Alltag im Ausnahmezustand by Schneider Richard C

Alltag im Ausnahmezustand by Schneider Richard C

Autor:Schneider, Richard C.
Die sprache: deu
Format: epub
Herausgeber: d-DVA Sachb./Belle.
veröffentlicht: 2018-02-07T16:00:00+00:00


3 – Das Ende der Zwei-Staaten-Lösung, oder wie Netanyahu die USA zum Narren hält

Schlachten wir eine heilige internationale Kuh: Die Zwei-Staaten-Lösung wird es nicht geben. Kaum einer traut sich das so wirklich auszusprechen, auch wenn es in letzter Zeit häufiger Artikel und Kommentare gegeben hat, die das bereits thematisiert haben. Palästinensische Intellektuelle schlagen schon seit geraumer Zeit vor, die Ein-Staaten-Lösung anzustreben und somit Israel von innen heraus zu zerstören, ohne einen einzigen Schuss abgegeben zu haben. Der eine Staat vom Mittelmeer bis zum Jordan würde bald eine palästinensische Mehrheit haben, sodass irgendwann die Frage nach der Wahlberechtigung und der Staatsbürgerschaft aufkäme, da eine Apartheid-Politik auf Dauer nicht funktionieren würde. Manche Politiker im Ausland warnen Israel davor. John Kerry, Außenminister unter Barack Obama, hatte gegen Ende seiner Amtszeit Israel eindringlich davor gewarnt, den Augenblick für eine Zwei-Staaten-Lösung zu verpassen, es wäre das Ende des jüdischen Staates, es wäre das Ende des demokratischen Staates. Und so hält die internationale Politik an alten Mantras fest: »Friedensprozess«, »Land für Frieden«, »Zwei-Staaten-Lösung«, während die Realitäten vor Ort bereits ganz andere sind.

Natürlich will und wollte auch die Siedlerbewegung nie eine Zwei-Staaten-Lösung. Auch ihr schwebt – allein schon aus religiös-ideologischen Gründen – ein großes Israel vor, ich scheue mich, »Groß-Israel« zu schreiben, weil das im deutschen Sprachraum gleich mit »Großdeutsches Reich« assoziiert wird, was aber historisch und ideologisch nicht vergleichbar ist.

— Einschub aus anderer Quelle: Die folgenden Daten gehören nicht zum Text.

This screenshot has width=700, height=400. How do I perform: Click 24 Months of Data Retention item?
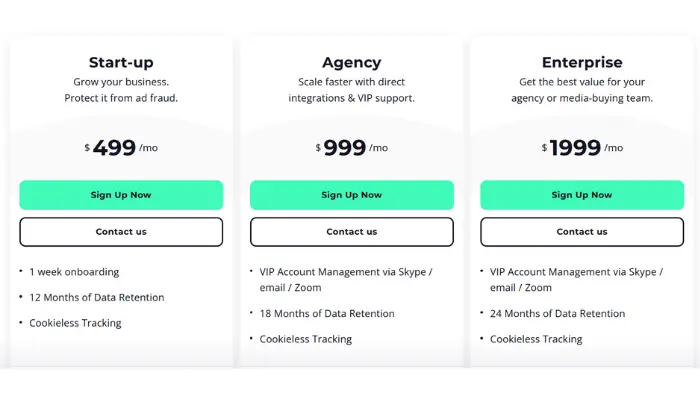558,313
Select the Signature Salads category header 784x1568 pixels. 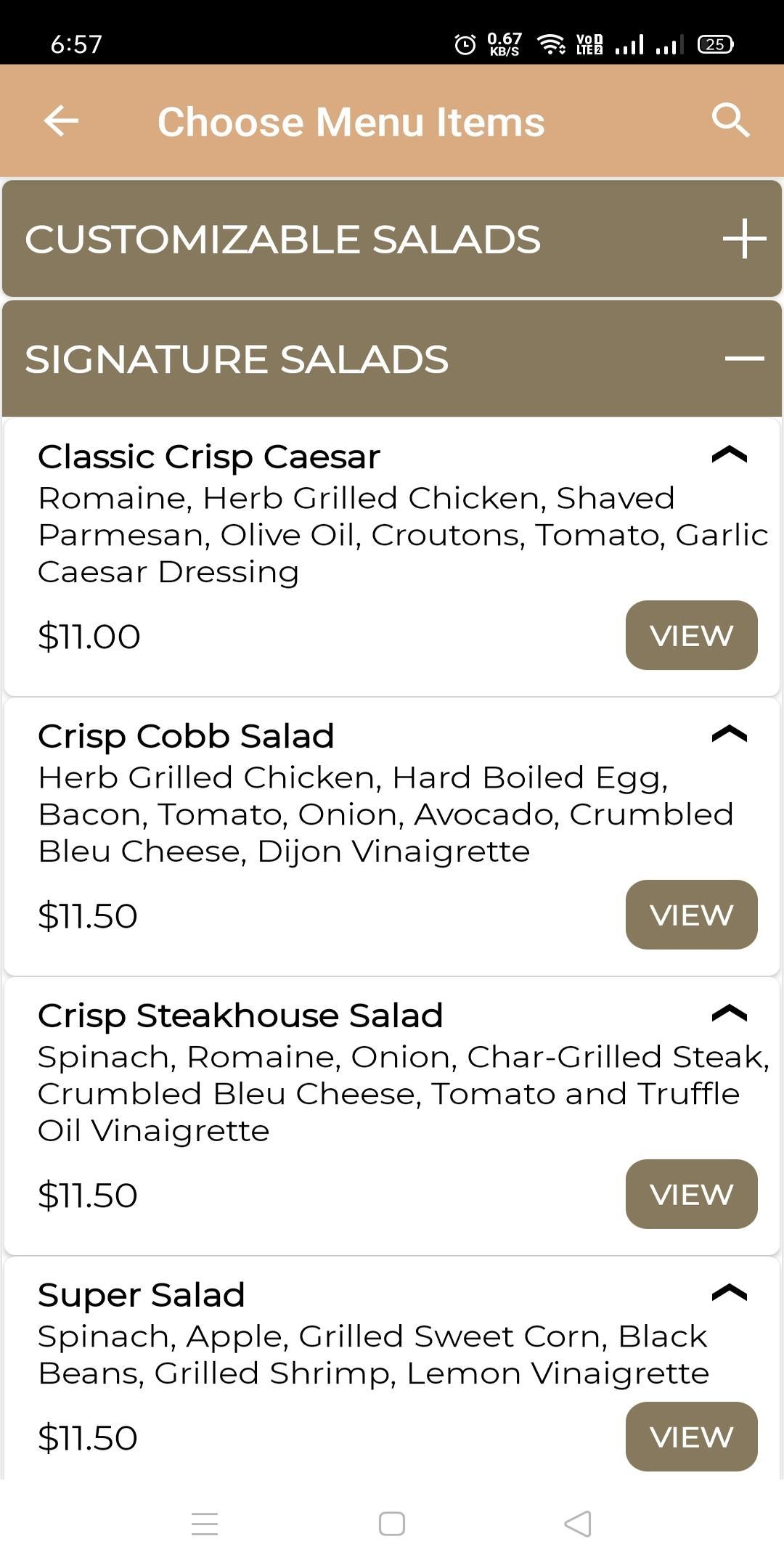click(x=392, y=359)
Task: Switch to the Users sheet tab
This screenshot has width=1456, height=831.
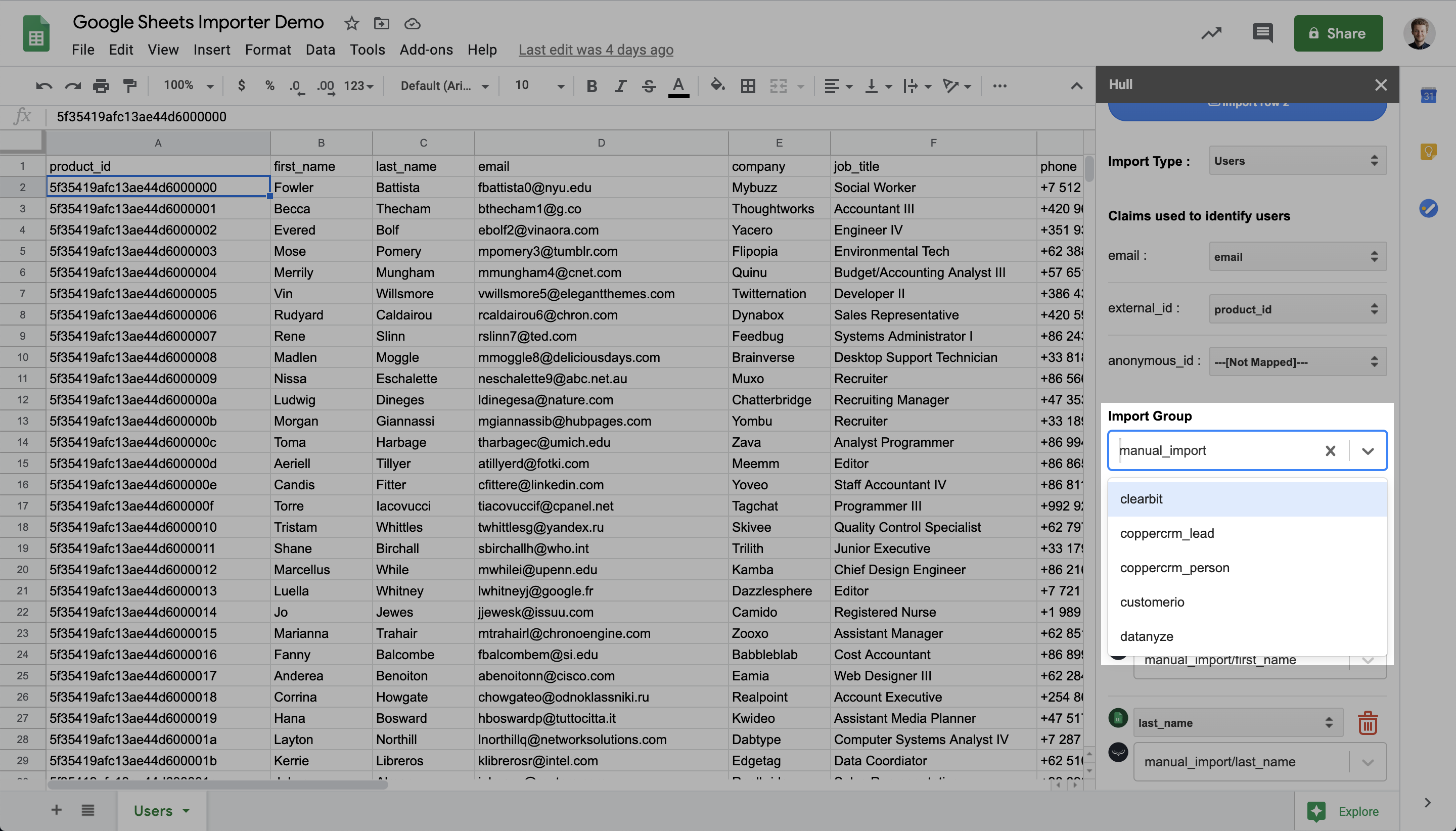Action: click(153, 810)
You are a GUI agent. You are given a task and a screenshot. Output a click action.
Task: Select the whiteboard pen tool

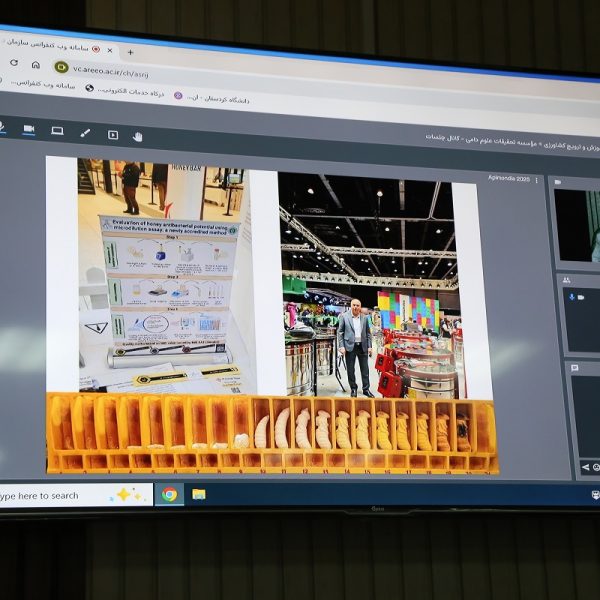[85, 133]
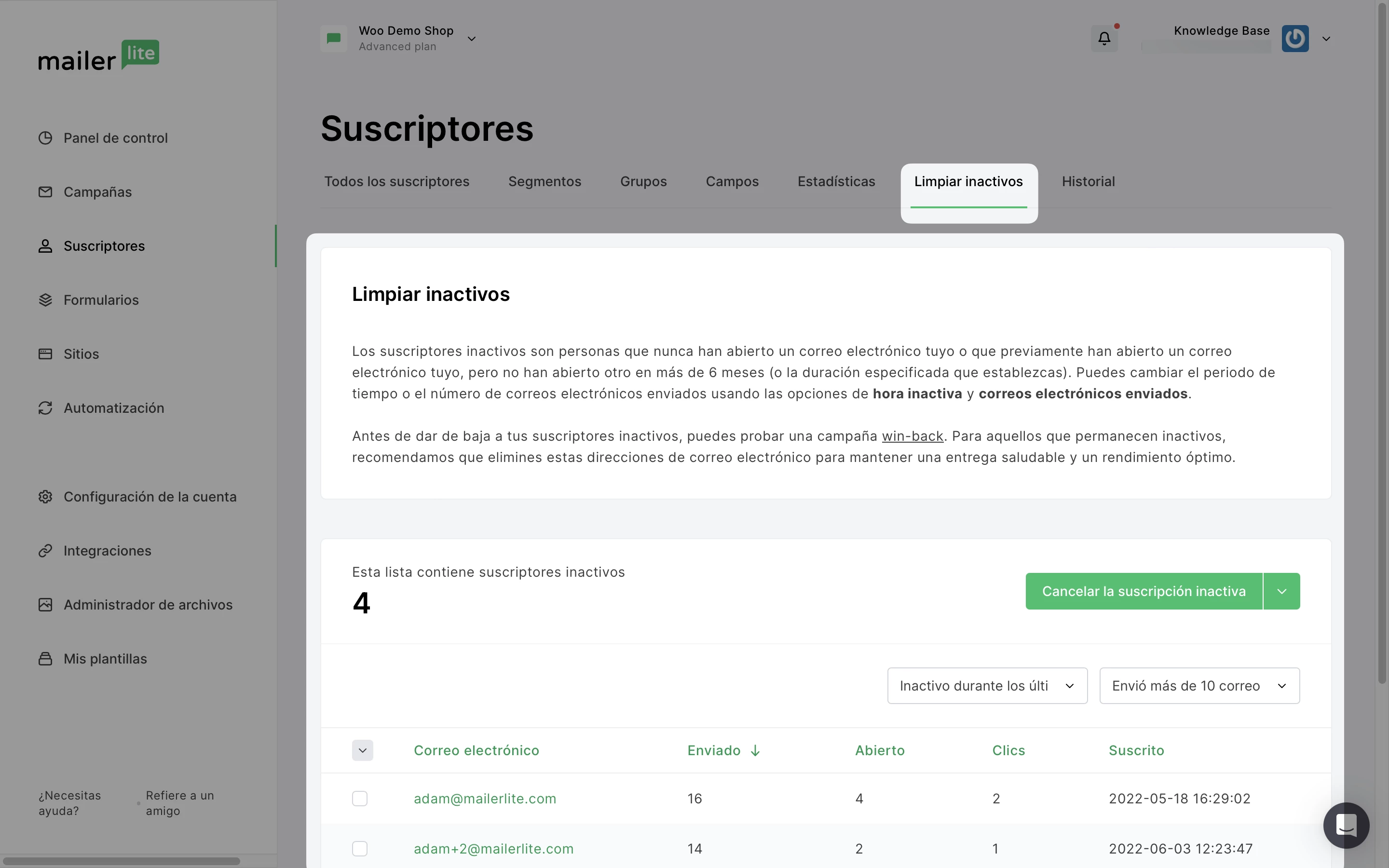Click the Integraciones link icon
Screen dimensions: 1389x868
45,551
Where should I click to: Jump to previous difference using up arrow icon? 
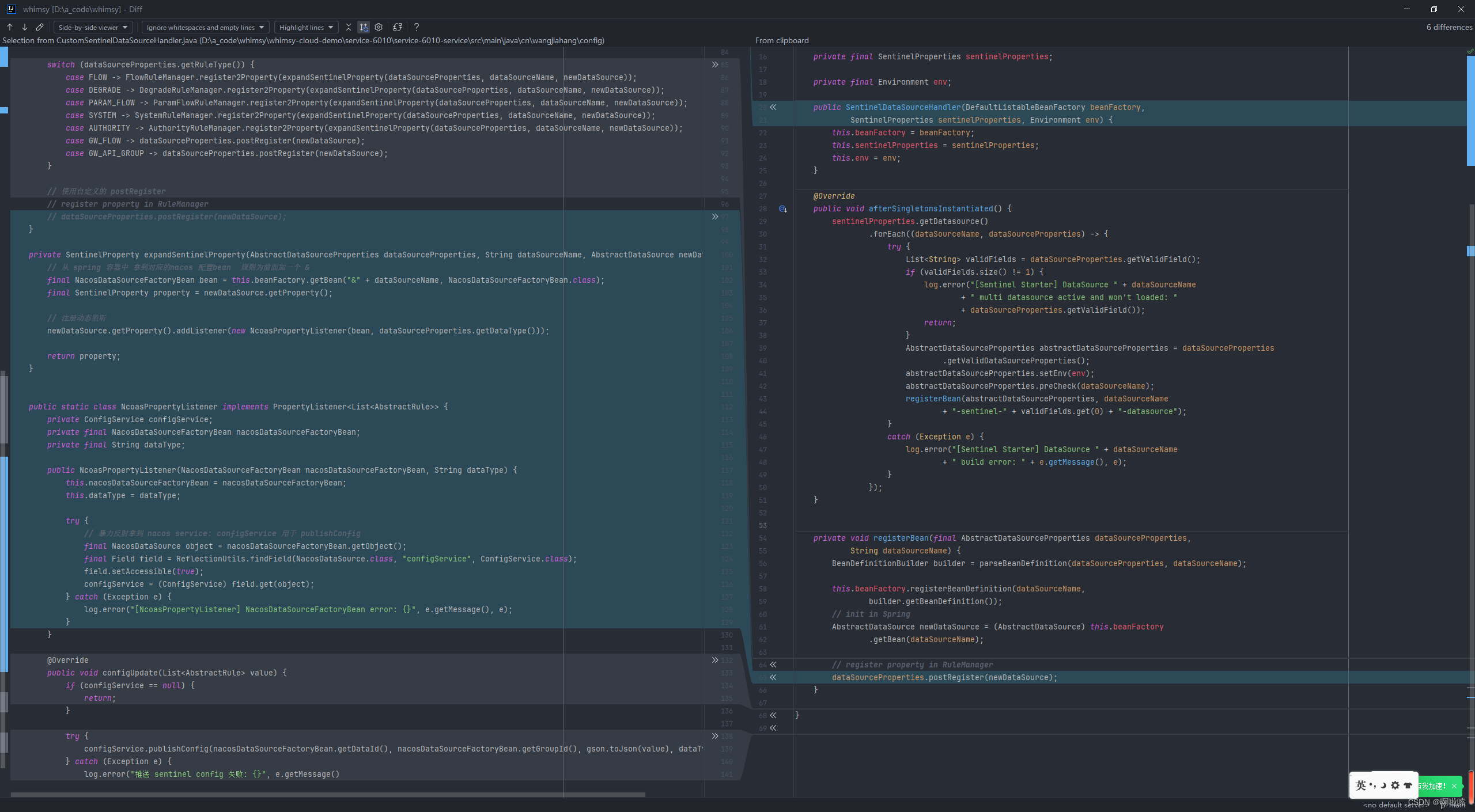[9, 27]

Man will mindestens 60 Prozent des Westjordanlandes annektieren, damit wäre man 95 Prozent der Palästinenser los, die dann jenseits einer solchen willkürlichen, einseitig gezogenen Grenze leben würden. Was mit ihnen geschehen soll, ist den Siedlern ganz egal, sie könnten ja nach Jordanien gehen, dort sei die Mehrheit der Bevölkerung eh palästinensisch, dann hätten sie jenseits des Jordans ihren eigenen Staat. Dies ist eine uralte Idee von Ariel Sharon, und so »verlockend« sie für die Siedler zu sein scheint, so verkennt sie doch, was das Ende der Herrschaft des Haschemitenkönigs für Israel bedeuten könnte: Unruhe an seiner längsten Grenze, keinen Friedenspartner mehr, keine Kooperation im Sicherheits- und Geheimdienstbereich zusammen mit den Amerikanern. Ganz abgesehen davon, dass hier die Rechnung ohne den Wirt gemacht wird, denn bei dieser Idee werden die Palästinenser natürlich gar nicht erst gefragt, was sie dazu sagen. Umgekehrt ist es natürlich so, dass die große Mehrheit der Israelis auch keine Ein-Staaten-Lösung will, ein Zusammenleben zwischen Israelis und Palästinensern ist heute undenkbarer denn je. Der Hass ist zu groß, das Misstrauen, die Angst.

Und was ist mit Benyamin Netanyahu? Was will der eigentlich? Gewiss, er hat in seiner bereits zitierten Bar-Ilan-Rede 2009 den Begriff »Zwei-Staaten-Lösung« in den Mund genommen, er wird einerseits nicht müde, den internationalen Medien zu erklären, dass er für eine gerechte Lösung zwischen Palästinensern und Israelis sei, doch er tut nichts, um einen palästinensischen Staat in irgendeiner Form zu ermöglichen und sagt auf Hebräisch ganz andere Dinge als auf Englisch. Kann er nicht? Will er nicht? Ich denke, es ist ein wenig von beidem. Netanyahu würde seine Koalition um die Ohren fliegen, wenn er den Palästinensern echte Zugeständnisse machen würde. Andererseits hätte er die Option gehabt, mit den heutigen Oppositionsparteien eine Koalition einzugehen.